We use Air Force Smart Operations 21 to find cost savings, but we also use it to improve the quality of work life, and improve the quality of life in general. Air Force Smart Operations 21 is a disciplined, structured method for unearthing process improvements. Since it is disciplined and structured, we can implement Air Force Smart Operations 21 consistently every time we conduct an event at a unit or a base.

AFSO21 does much more than just produce straight-forward results because it promotes a culture that eliminates waste, shares best practices, and reduces cycle times for delivering effective combat capability. It empowers Airmen to effect change. It facilitates their learning about how to design more effective work processes. It builds on the basic principles of lean and six sigma.

I will tell you, some of the improvements were quite impressive. At a couple of bases they just got pedometers and they decided they would wear pedometers for about a week and find out the average number of steps they took to accomplish their job. Then they decided they would just reduce the number of steps by 40 percent and see where it took them. It took them into civilian civil engineering projects; it took them into rearranging work stations; it took them into directions that they found they could do a lot of self-help to simply reduce the number of steps that they had to take to do their job every day. This was across the board, from our shop in engineering, to our shop in administration, to maintenance, to medicine.

Everywhere we went to apply [AFSO21], we found this just swept the Air Force as a really interesting tool to start the process. And it did, at a basic level, empower those airmen to come forward and say you know what? You can move the hazardous waste disposal a lot closer and it would save me a lot of time. And so we did. We found, we went through all the regs, and made sure that safety standards were kept at the highest levels. But it really worked out phenomenally well.

Best Value

While I was in industry my responsibilities included building high-quality space systems at competitive prices. Quality was a significant part of our daily discussions. The rocket business is one where you can be 99.9 percent successful and still have a failure. Quality was just everywhere. We wanted to exceed customer expectations, but we wanted to keep costs reasonable. This is what it meant to be best value, and what it means to be a best value provider. Give the best possible product to the customer at the right price. And we wanted to do that every time, because doing a great job on your current contract or your current job influences whether or not other promotions or other contracts in fact will follow.

Setting Objective Performance Metrics

Looking back, we introduced customer focused metrics, and we introduced the Japanese concept called Kan-Ban for demand planning using single line movements. We put forward clean facilities that our customers actually took pictures of for their own reference. We looked at each process very critically including, by the way, worker safety.

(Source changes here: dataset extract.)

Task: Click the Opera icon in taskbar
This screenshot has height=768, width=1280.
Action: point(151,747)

We recognized our path as a journey about quality, about reliability and about cost.

My focus on best value did not change when I moved into defense acquisition. Obviously, the roles, missions and perspective change when you go from industry to government. That's a given. But the philosophy remains the same--you still want the best product for your customer, namely the warfighter.

As the chief acquisition and technology officer, I wanted to obtain high-quality systems at a price that the nation could afford. I wanted our providers to surprise us by coming in "over" in terms of quality, and "under" in terms of cost and "faster" of course, in terms of schedule. I asked internally of our great workforce about how to best energize our dedicated workforce on ideas for improvement, and released their creativity around processes that they best understood.

The Cascading Effect

I am proud to say that progress has been made beyond my imagining by all of those experts that I got to rely on. In distance learning, in knowledge management, all throughout the supply chain, and within the acquisition management system. I can also say with certainty, that those foundations have been well built on with new focus and drive to fulfill warfighter requirements across the board. Again, the recognition is that it's a journey towards a goal of best that remains even as we achieve progress towards that best.

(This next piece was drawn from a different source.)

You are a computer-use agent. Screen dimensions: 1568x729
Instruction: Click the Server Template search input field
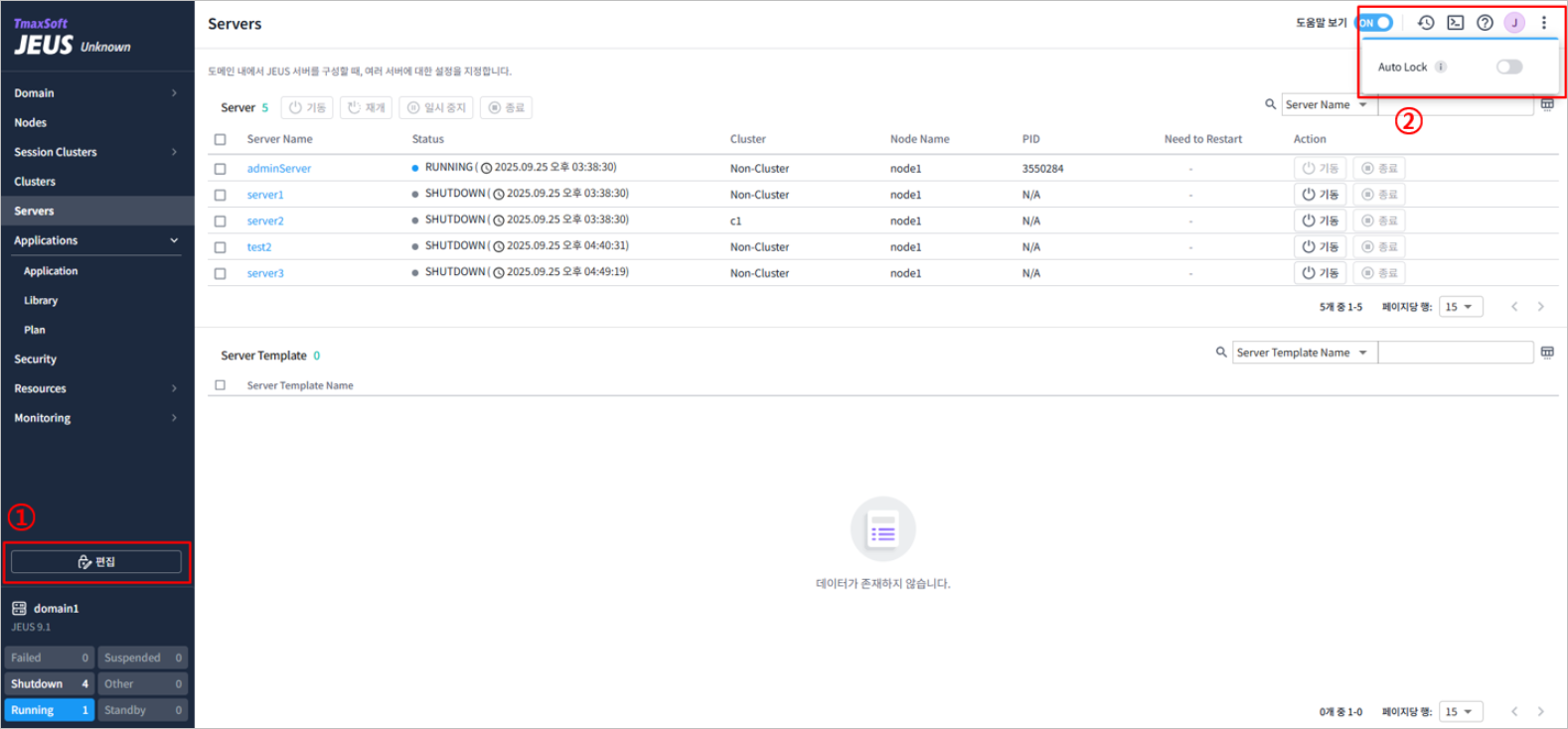[x=1455, y=353]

It reminds me of a story that, one time I was talking to Gary Corbiss. He said he knew a friend that had made 70 percent improvement in productivity at a plant that he worked at. He got hired away by another manufacturer because of that achievement.

About a year later he got a letter from his successor. His successor pointed out that he had achieved yet another 30 percent improvement and he thanked Gary for leaving some stuff undone. Because he said the senior leadership is no less demanding on me than it was on you.

Adding Value

One reason that I mention quality, cost and schedule is because I want to stress that Continuous Process Improvement is not always about saving money. CPI does not just drive down monetary costs. It can be used to improve all areas of the value stream.

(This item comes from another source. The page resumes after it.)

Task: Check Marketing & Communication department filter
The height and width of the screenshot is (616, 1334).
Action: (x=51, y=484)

Looking at the Content of the Process

When we think of Continuous Process Improvement, we focus on the content of the work process. As each step is reviewed, Continuous Process Improvement forces us to ask whether that step adds value, and if so, what value does it add? If a step does not add value, we should think about eliminating it. We should also consider new ways to do this work, perhaps combining some of the steps in the value process.

We should be willing to ask whether the process itself needs to be fixed. I call this looking at the content of the process. Doing things right the first time remains very important, but whether the task should have been done at all is a value stream decision.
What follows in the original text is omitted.